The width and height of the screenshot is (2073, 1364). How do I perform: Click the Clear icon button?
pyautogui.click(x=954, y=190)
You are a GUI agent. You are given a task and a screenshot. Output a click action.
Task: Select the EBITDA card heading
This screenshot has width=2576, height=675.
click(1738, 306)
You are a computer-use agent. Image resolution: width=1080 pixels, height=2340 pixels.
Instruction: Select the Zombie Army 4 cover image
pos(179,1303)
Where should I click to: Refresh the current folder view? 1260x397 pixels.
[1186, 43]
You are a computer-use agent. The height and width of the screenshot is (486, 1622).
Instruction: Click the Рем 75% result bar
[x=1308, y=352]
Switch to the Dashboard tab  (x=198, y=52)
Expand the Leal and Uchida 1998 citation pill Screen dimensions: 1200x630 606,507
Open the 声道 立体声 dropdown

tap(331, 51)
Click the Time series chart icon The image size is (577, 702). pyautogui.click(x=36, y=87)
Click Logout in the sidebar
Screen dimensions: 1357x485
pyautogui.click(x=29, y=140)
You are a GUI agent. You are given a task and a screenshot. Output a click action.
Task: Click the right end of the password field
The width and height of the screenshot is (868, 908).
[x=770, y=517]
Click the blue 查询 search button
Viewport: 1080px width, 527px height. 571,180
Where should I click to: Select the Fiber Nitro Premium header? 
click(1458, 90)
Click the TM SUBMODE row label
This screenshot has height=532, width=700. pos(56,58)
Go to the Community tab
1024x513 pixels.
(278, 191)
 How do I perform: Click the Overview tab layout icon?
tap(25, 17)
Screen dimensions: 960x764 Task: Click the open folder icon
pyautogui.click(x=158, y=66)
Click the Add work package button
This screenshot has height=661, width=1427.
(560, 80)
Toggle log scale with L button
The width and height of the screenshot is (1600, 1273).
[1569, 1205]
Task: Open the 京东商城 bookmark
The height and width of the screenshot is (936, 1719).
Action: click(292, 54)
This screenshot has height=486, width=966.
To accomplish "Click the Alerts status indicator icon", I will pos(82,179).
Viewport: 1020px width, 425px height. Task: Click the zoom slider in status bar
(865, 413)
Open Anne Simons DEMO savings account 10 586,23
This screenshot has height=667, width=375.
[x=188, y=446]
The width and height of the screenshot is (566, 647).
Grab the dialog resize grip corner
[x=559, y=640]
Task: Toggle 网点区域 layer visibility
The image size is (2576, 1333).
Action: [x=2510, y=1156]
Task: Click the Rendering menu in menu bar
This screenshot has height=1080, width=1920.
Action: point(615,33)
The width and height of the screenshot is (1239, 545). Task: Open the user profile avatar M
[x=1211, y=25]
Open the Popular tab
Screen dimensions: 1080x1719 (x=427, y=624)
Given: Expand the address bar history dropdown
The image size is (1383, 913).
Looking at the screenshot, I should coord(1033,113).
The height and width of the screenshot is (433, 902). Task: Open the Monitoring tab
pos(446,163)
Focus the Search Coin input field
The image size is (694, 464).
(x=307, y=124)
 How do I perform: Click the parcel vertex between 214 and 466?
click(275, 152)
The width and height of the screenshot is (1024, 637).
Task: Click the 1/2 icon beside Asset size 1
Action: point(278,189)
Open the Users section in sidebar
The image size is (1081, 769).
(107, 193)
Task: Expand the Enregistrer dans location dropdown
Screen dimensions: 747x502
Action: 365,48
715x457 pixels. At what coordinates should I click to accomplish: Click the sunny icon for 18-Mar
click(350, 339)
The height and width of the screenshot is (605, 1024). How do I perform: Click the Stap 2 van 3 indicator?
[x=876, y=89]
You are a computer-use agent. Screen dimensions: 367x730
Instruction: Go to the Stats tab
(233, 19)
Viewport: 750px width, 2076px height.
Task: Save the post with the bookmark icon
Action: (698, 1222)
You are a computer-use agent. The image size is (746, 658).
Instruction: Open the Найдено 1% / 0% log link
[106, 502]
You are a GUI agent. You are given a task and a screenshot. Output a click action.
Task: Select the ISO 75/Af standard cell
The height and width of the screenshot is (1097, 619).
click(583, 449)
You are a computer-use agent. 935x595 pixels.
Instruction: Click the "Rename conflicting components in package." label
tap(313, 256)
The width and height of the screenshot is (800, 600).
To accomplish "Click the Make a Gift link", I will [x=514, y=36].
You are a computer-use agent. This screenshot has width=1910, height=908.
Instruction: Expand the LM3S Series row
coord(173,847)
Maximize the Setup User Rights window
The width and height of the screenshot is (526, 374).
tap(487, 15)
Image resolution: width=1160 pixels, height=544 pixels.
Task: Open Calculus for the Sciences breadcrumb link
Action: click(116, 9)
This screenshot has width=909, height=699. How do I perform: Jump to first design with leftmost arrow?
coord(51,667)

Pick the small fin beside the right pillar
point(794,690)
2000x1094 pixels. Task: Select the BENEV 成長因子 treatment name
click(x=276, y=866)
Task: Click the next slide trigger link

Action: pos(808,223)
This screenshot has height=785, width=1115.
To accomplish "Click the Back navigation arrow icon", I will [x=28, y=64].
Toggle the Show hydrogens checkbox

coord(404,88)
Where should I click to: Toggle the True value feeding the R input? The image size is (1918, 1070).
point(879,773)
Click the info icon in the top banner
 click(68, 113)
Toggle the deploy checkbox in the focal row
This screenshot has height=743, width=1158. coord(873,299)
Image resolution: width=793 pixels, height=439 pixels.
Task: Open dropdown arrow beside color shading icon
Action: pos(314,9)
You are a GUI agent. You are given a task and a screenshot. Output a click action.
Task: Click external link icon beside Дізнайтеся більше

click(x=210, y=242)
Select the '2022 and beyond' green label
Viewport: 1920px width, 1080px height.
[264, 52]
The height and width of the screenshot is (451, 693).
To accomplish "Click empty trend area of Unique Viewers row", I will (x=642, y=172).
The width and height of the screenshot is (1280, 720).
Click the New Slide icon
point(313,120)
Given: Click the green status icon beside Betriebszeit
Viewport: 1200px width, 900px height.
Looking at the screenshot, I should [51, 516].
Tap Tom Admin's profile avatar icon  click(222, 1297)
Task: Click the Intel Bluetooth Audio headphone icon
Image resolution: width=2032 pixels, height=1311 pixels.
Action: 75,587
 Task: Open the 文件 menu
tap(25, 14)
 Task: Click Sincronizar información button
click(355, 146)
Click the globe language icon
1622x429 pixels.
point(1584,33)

### Problem to solve
What you write should match, character for character, the lines from the one with "Image resolution: width=2032" to the end of the data, both included.

### Result of this task
Image resolution: width=2032 pixels, height=1311 pixels.
Action: 75,587
 Task: Open the 文件 menu
tap(25, 14)
 Task: Click Sincronizar información button
click(355, 146)
Click the globe language icon
1622x429 pixels.
point(1584,33)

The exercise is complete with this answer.